On est pressé d’interroger Claude sur sa vision de l’avenir: A-t-il déjà côtoyé de jeunes mariniers qui n’avaient pas de parents dans le métier? « Personnellement je n’en connais pas ». La crise des années quatre-vingt est passée par là: « Le nombre de mariniers a été divisé par dix, si bien qu’aujourd’hui nous ne sommes plus que 600 à 700. Nous avons eu un ministre SNCF, Monsieur Fiterman! Il était très pro fer et route. À partir de 1986, on a découpé énormément de bateaux. Nous nous sommes accrochés, mais certains bateliers avaient investi et ils avaient des enfants à nourrir… Aujourd’hui, c’est très difficile de faire revenir les gens dans la profession, car on ne forme pas un marinier du jour au lendemain. » Le batelier voit cependant poindre une lueur. « Je connais cinq jeunes qui ont eu l’instinct de reprendre le métier sur du Freycinet alors que leurs parents avaient arrêté. »
De Seine-Nord à Saône-Moselle
Sur terre ou sur l’eau, Claude Delmeiz ne se départit jamais de son bon sens de marinier. Il montre la couverture d’une revue consacrée au canal Seine-Nord Europe: « Ça fait une quarantaine d’années qu’on en parle et je n’y croirais pas tant que les travaux n’auront pas démarré. Ils parlent d’une ouverture en 2012-2013. Il ne faudrait pas oublier qu’on est déjà en 2008! »
Bien sûr, le transporteur a conscience de l’intérêt de relier les bassins du Rhône, de la Seine, du Nord et du Rhin entre eux. Il étale une carte des voies navigables françaises sur la table et présente les différentes hypothèses, dont le fameux projet Saône-Moselle: « On en parle pour 2025, mais ce sera une autre affaire que Seine-Nord, car le terrain est très vallonné. »

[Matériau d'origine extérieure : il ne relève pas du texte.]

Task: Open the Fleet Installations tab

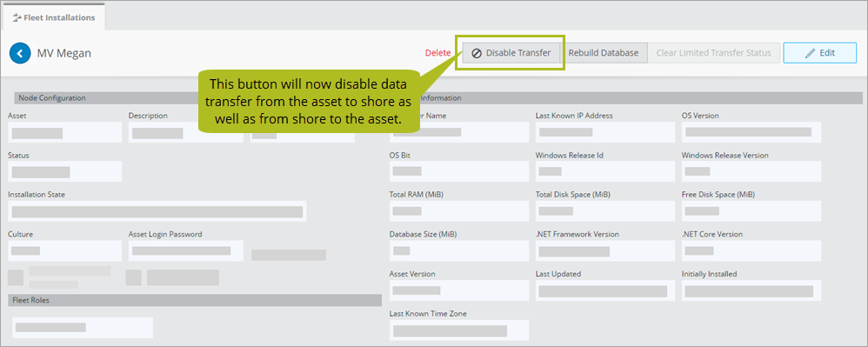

Selon Claude Delmeiz, pour développer le transport par voie d’eau, il faudra aussi construire du matériel neuf, restaurer les Freycinet ou passer aux grands gabarits: « Voies navigables de France doit aussi restaurer davantage de barges. On a pris beaucoup de retard face aux Belges, Hollandais et Allemands qui ont élargi des canaux. C’est vrai, ils ont aussi détruit du matériel, mais pour reconstruire du neuf. »
Claude poursuivrait bien la discussion, mais il n’a pas beaucoup de temps. Avant de charger, il doit encore s’arrêter à proximité d’un centre commercial, faire les courses pour le voyage. Une fois arrivé dans le Pas-de-Calais, le batelier appellera les deux sociétés d’affrètement avec lesquelles il travaille: « Je peux recharger de l’acier à Dunkerque, du gravier à Calais. S’il n’y a rien, je pourrai toujours charger des céréales en Champagne-Ardenne. » Quant à savoir s’il aime observer les paysages: « Quand on est transporteur, on n’a pas le temps de faire du tourisme! »
Parcours
– 44 ans
Âgé de 44 ans, Claude Delmeiz travaille aux côtés de Micheline (74 ans), sa mère.
– 14 ans
C’est l’âge auquel Claude Delmeiz a démarré dans le métier.
– Kiev
Claude Delmeiz représente la 3e génération à naviguer sur cette péniche de type « Freycinet ».